As Shawn Yuan reports at Wired, the Chinese government knew that a new SARS-like pneumonia had appeared in late 2019, yet they worked hard to keep this deadly virus a secret from their population and the world. As citizens shared accounts of the devastation with one another on social media, as reporters wrote and published stories about the outbreak, the Chinese government’s censors vigilantly deleted their posts and their accounts. Why? To conceal the extent of the outbreak and the inadequacy of its response, so that China could portray itself as a benevolent savior to its people and a generous friend supplying medical equipment to the world.
That night, just when Yue was about to log off and try to sleep, she saw the following sentence pop up on her WeChat Moments feed, the rough equivalent of Facebook’s News Feed: “I never thought in my lifetime I’d see dead bodies lying around without being collected and patients seeking medical help but having no place to get treatment.”
Yue thought that she had become desensitized, but this post made her fists clench: It was written by Xiao Hui, a journalist friend of hers who was reporting on the ground for Caixin, a prominent Chinese news outlet. Yue trusted her.
She read on. “On January 22, on my second day reporting in Wuhan, I knew this was China’s Chernobyl,” Xiao Hui wrote. “These days I rarely pick up phone calls from outside of Wuhan or chat with friends and family, because nothing can express what I have seen here.”
Unable to contain her anger, Yue took a screenshot of Xiao’s post and immediately posted it on her WeChat Moments. “Look what is happening in Wuhan!” she wrote. Then she finally drifted off.
The next morning, when she opened WeChat, a single message appeared: Her account had been suspended for having “spread malicious rumors” and she would not be able to unblock it. She knew at once that her late-night post had stepped on a censorship landmine.
It’s not hard to see how these censored posts contradicted the state’s preferred narrative. Judging from these vanished accounts, the regime’s coverup of the initial outbreak certainly did not help buy the world time, but instead apparently incubated what some have described as a humanitarian disaster in Wuhan and Hubei Province, which in turn may have set the stage for the global spread of the virus. And the state’s apparent reluctance to show scenes of mass suffering and disorder cruelly starved Chinese citizens of vital information when it mattered most.

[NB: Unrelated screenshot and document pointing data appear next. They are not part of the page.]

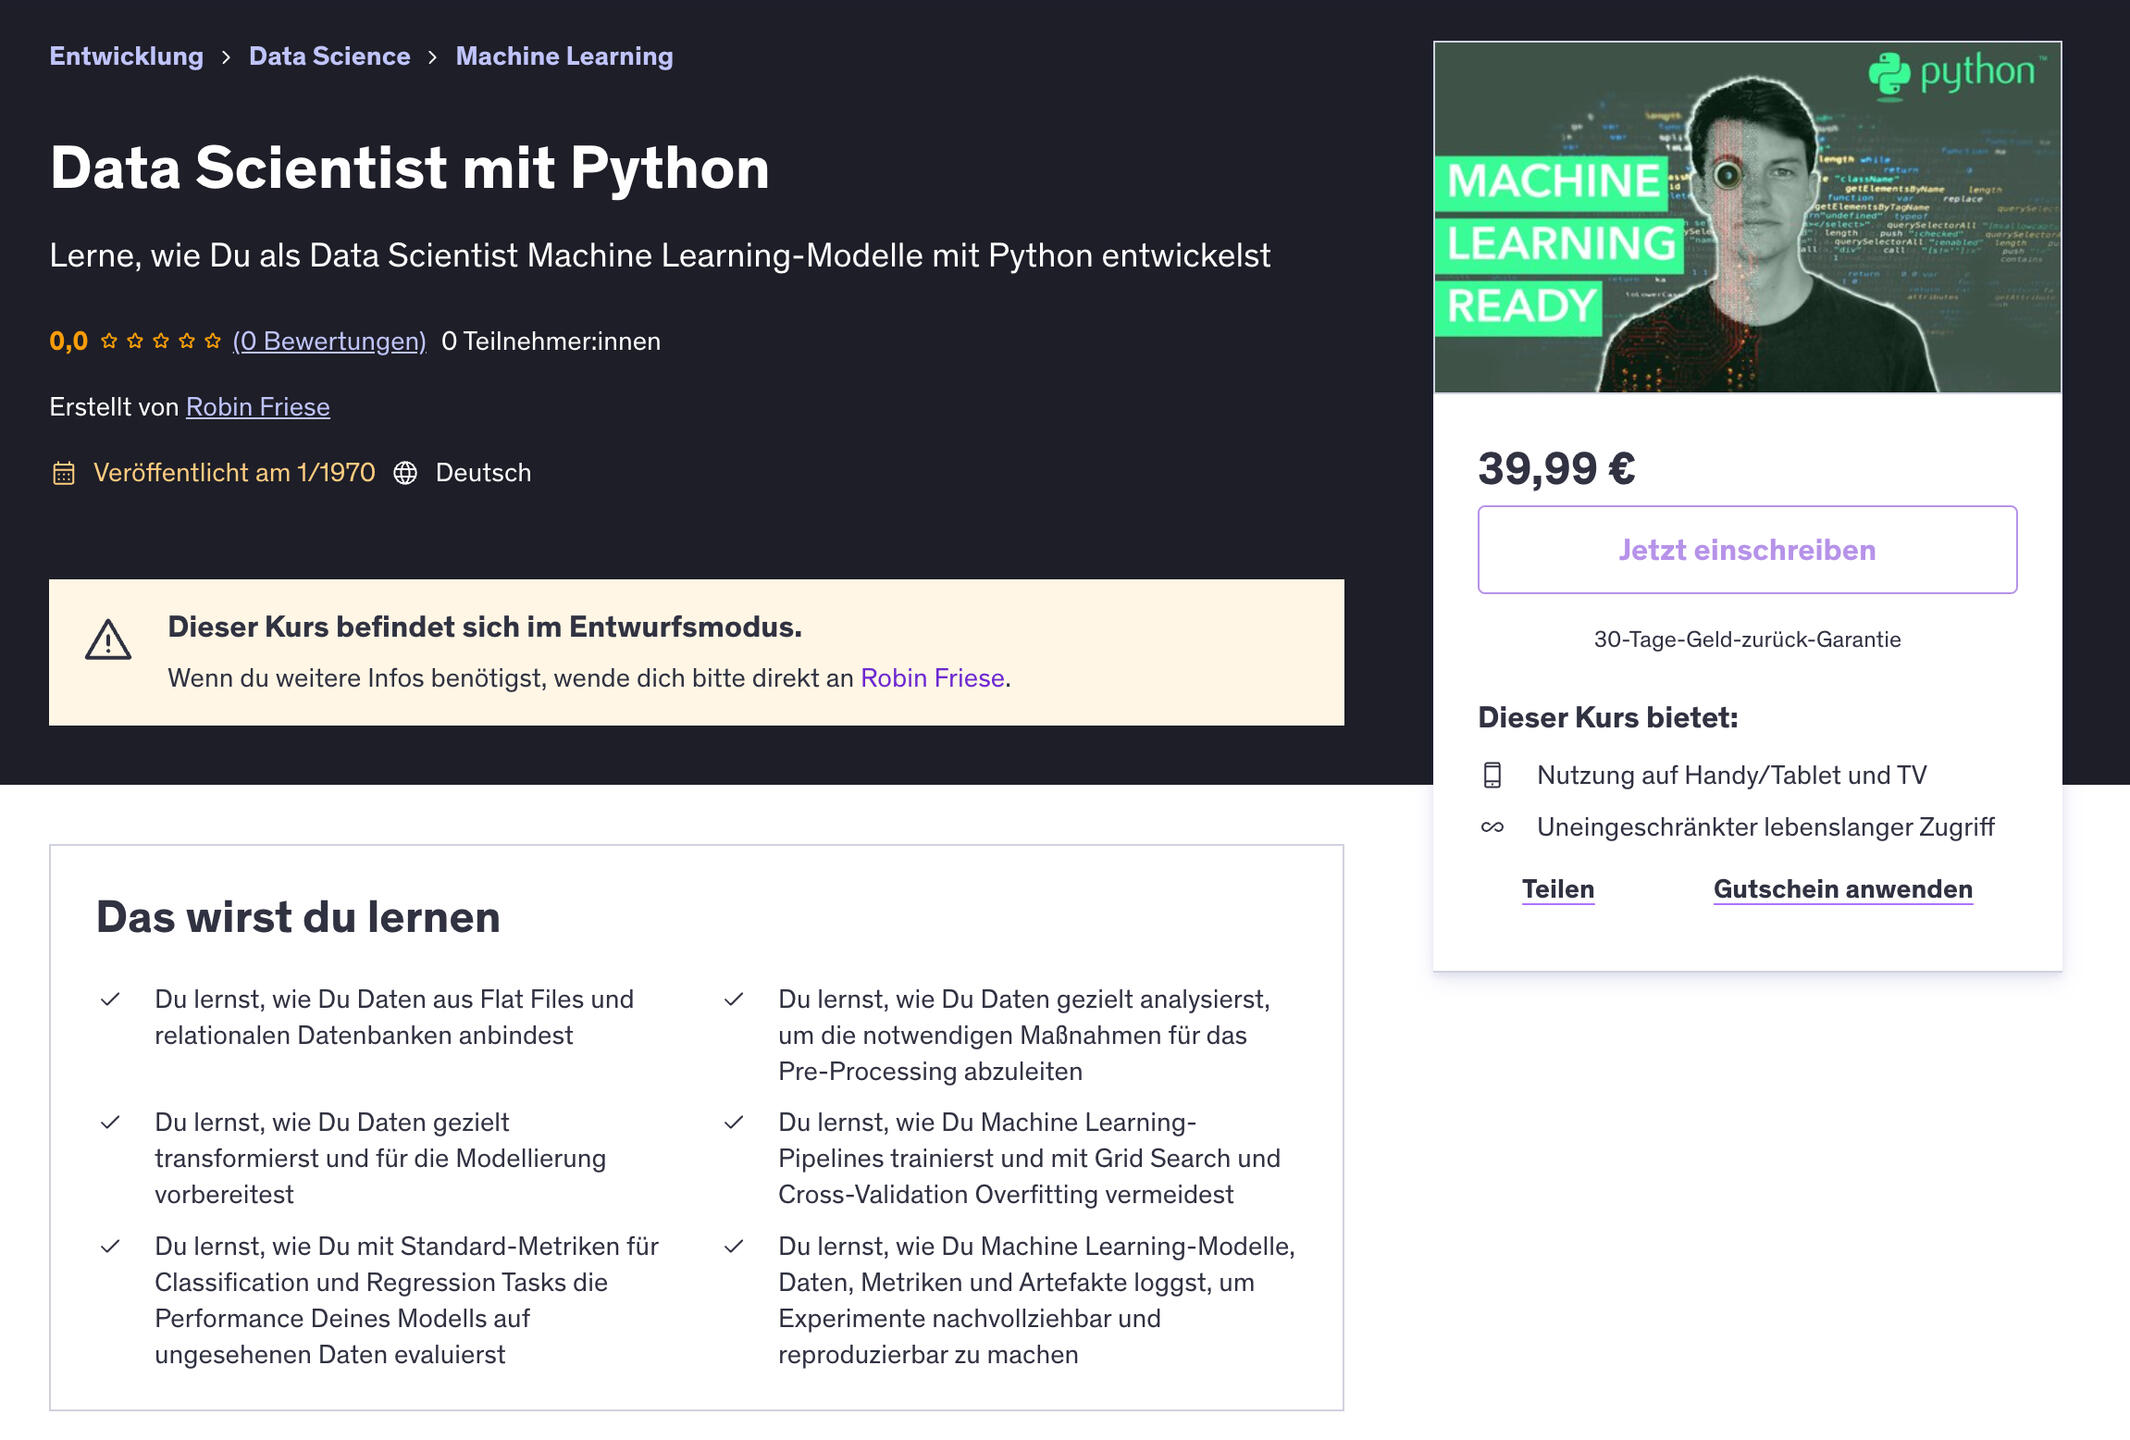The height and width of the screenshot is (1440, 2130).
Task: Click the calendar icon next to publication date
Action: (63, 472)
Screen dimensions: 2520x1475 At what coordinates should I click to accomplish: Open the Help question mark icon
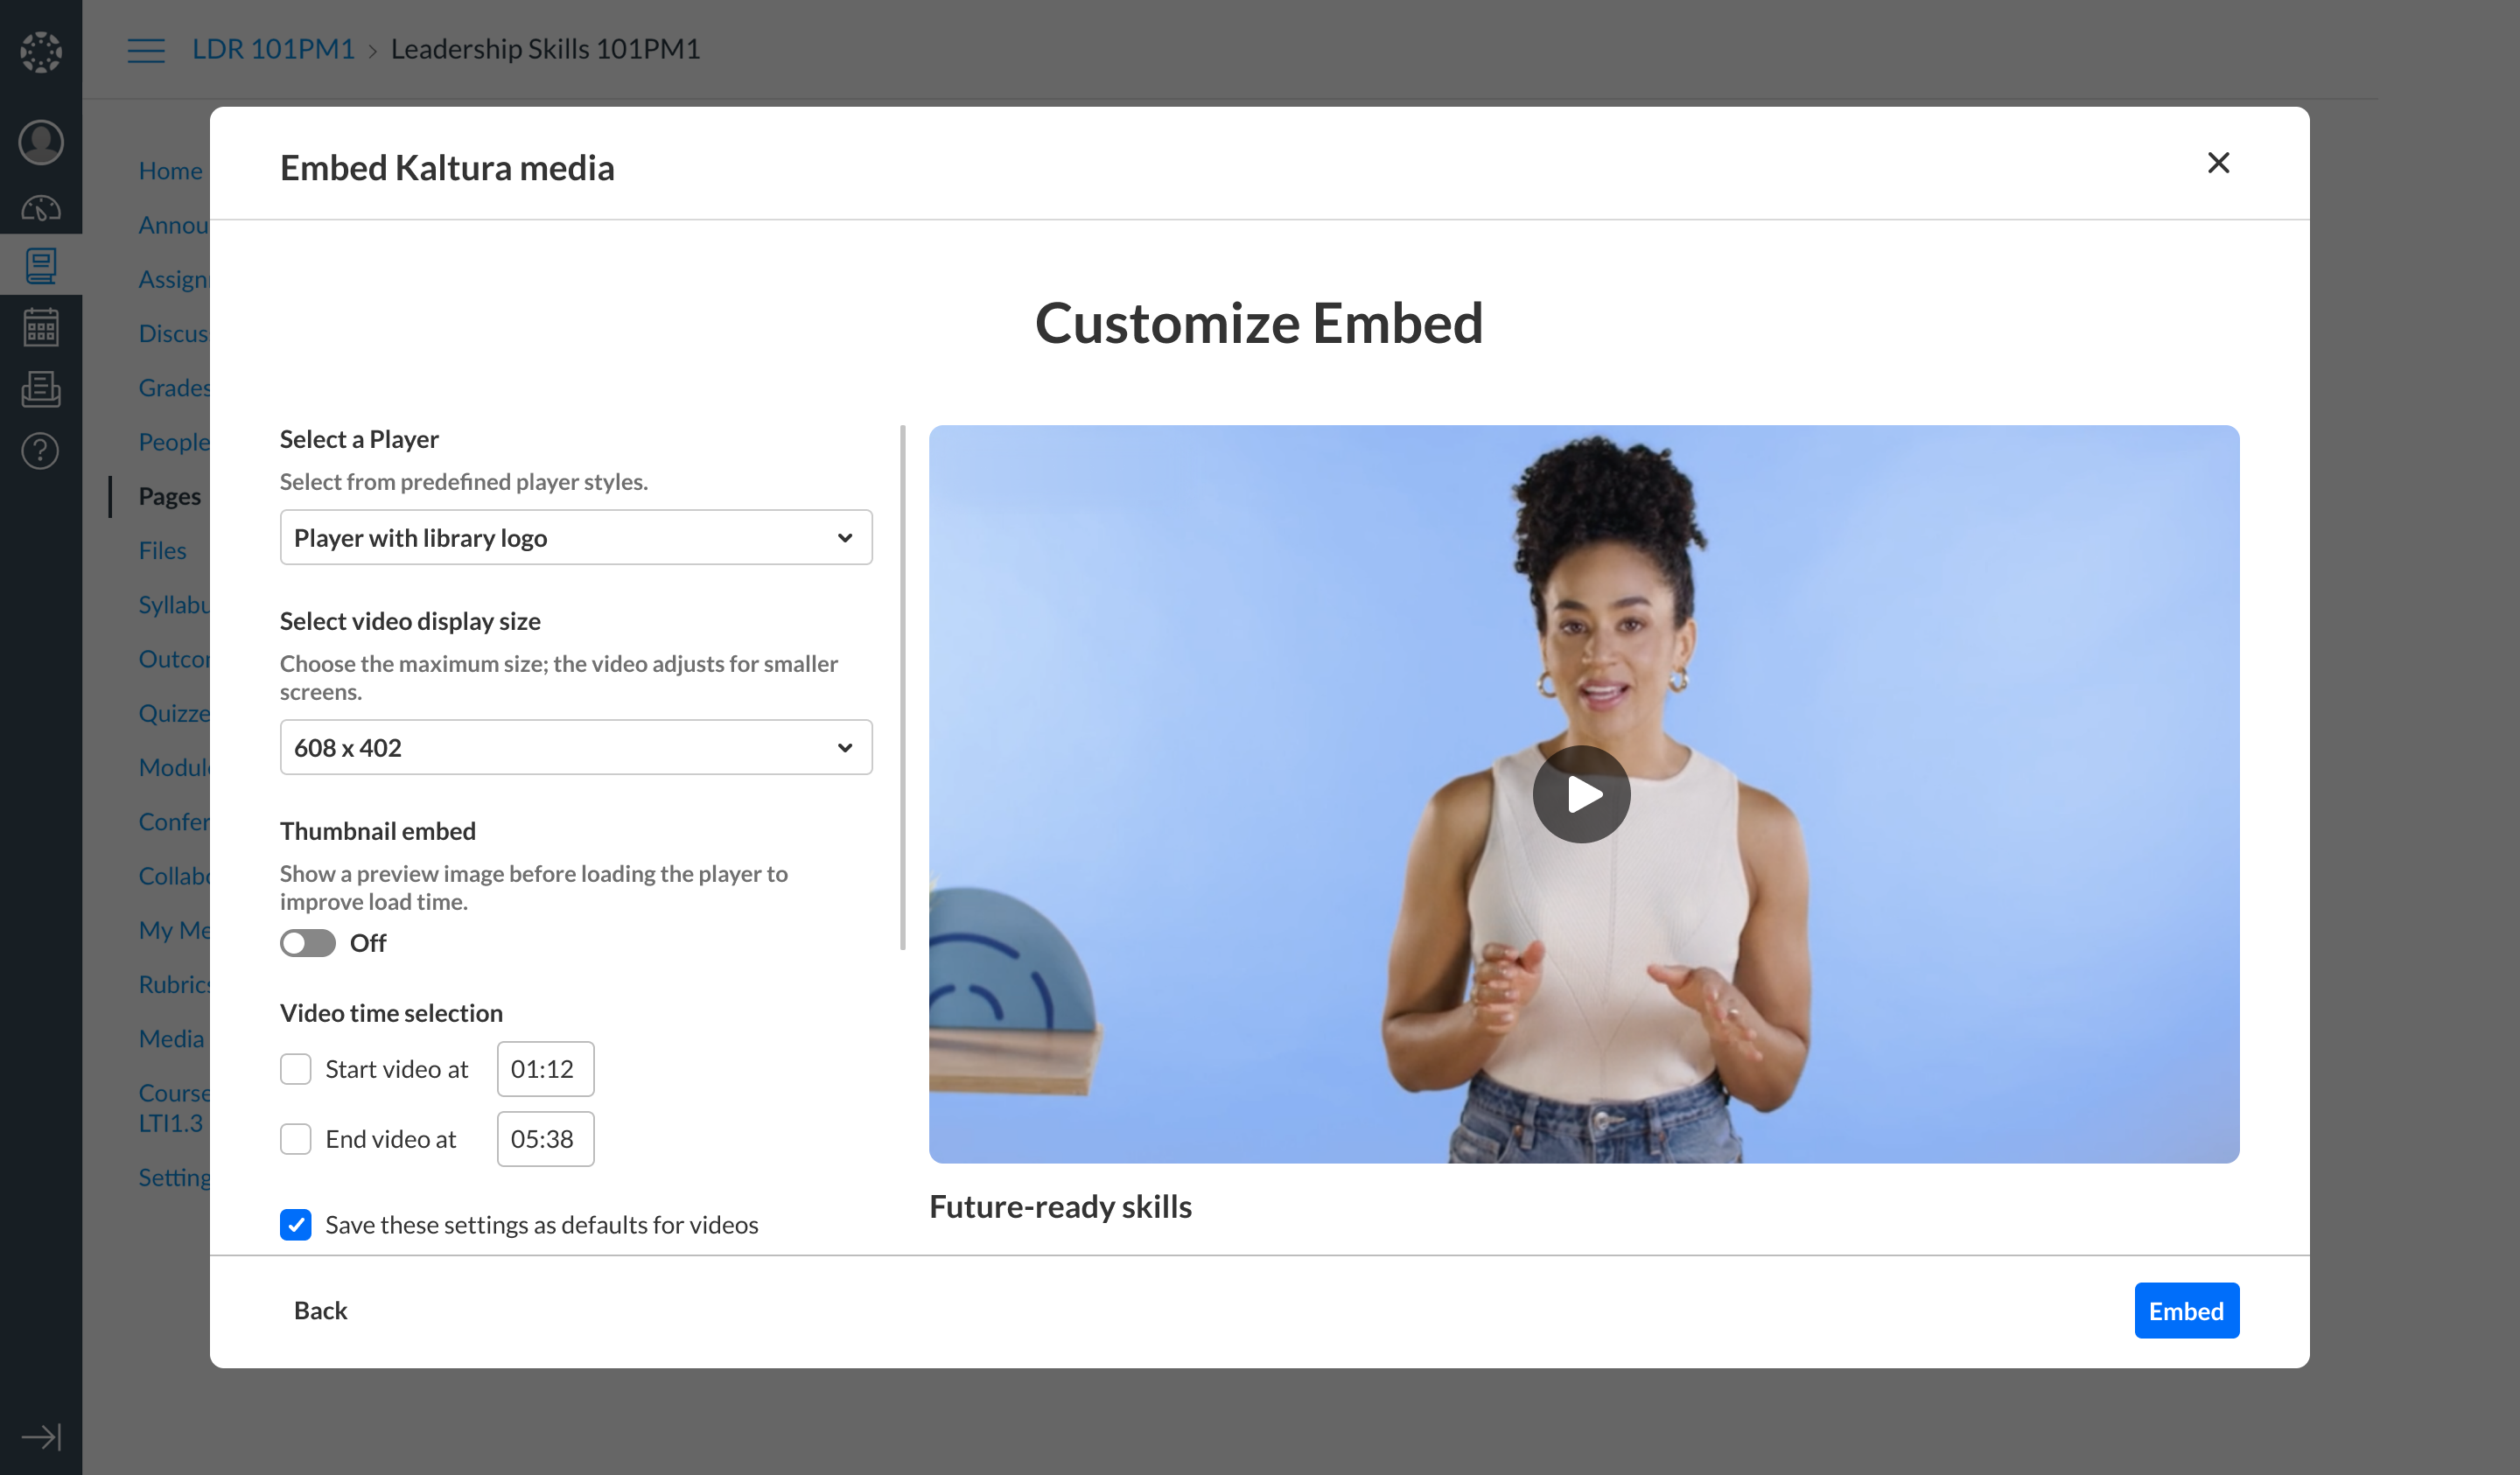click(41, 451)
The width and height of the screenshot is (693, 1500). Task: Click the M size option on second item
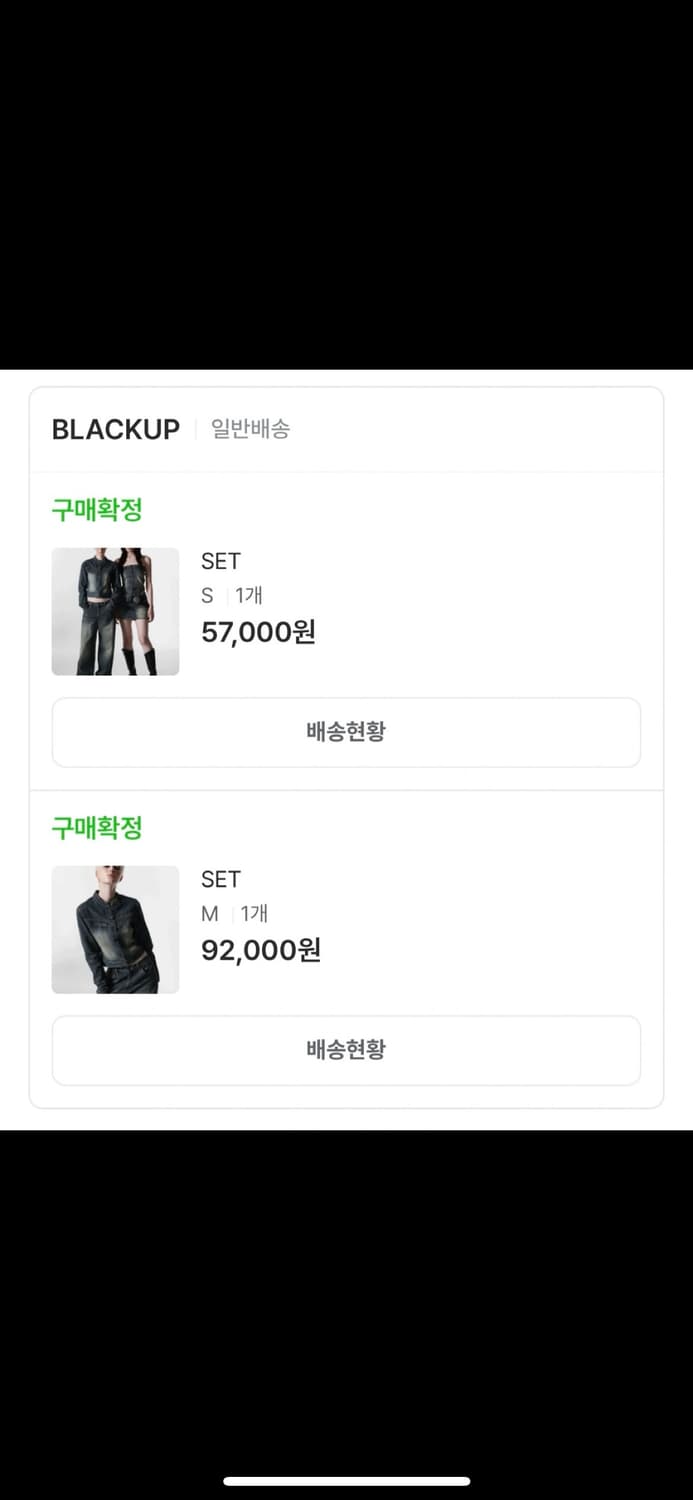tap(208, 913)
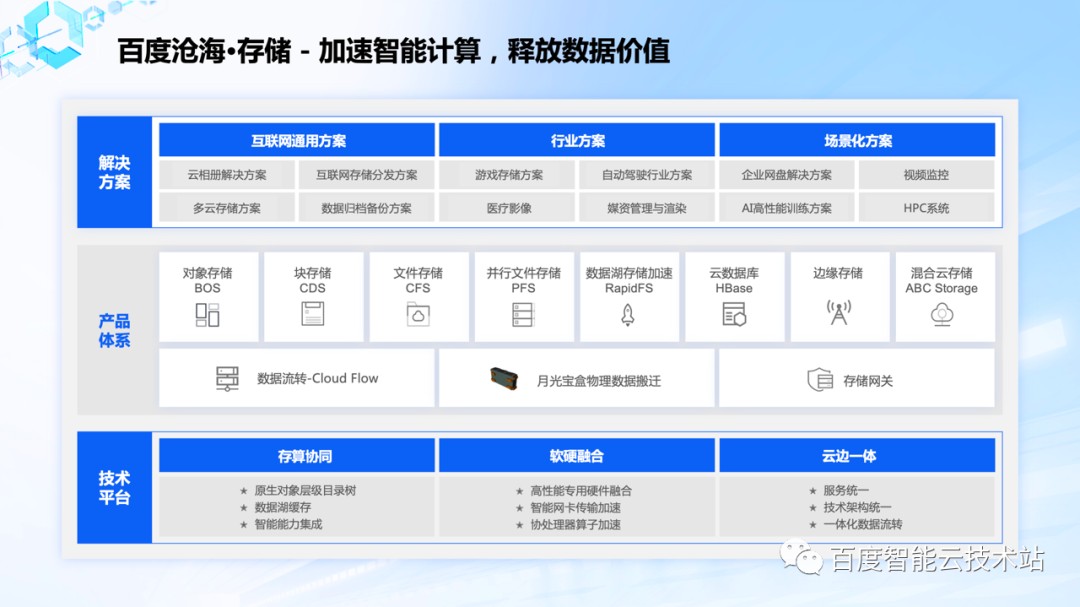The height and width of the screenshot is (607, 1080).
Task: Click the RapidFS rocket icon
Action: point(628,313)
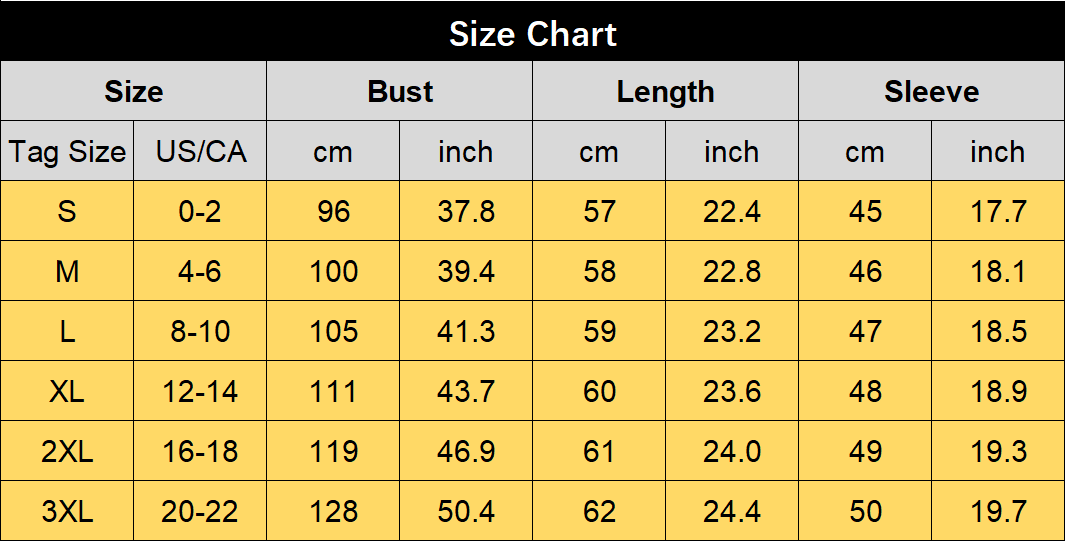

While articles and posts that displease Chinese censors continue to be expunged across the Chinese internet, the messages that thrive on television and state-sanctioned sites are rosy: News anchors narrate videos of nurses saying how honored they have been to fight for their country despite all the hardships and video clips of China “generously” shipping planeloads of medical equipment to other countries hit hard by the virus are playing on a loop.
As the outbreak began to slow down in mainland China, the government remained cautious in filtering out any information that might contradict the seemingly unstoppable trend of recovery. On March 4, a Shanghai news site called The Paper reported that a Covid-19 patient who had been discharged from the hospital in late February later died in a post-discharge isolation center; another news site questioned whether hospitals were discharging patients prematurely for the sake of “clearing all cases.” Both stories vanished.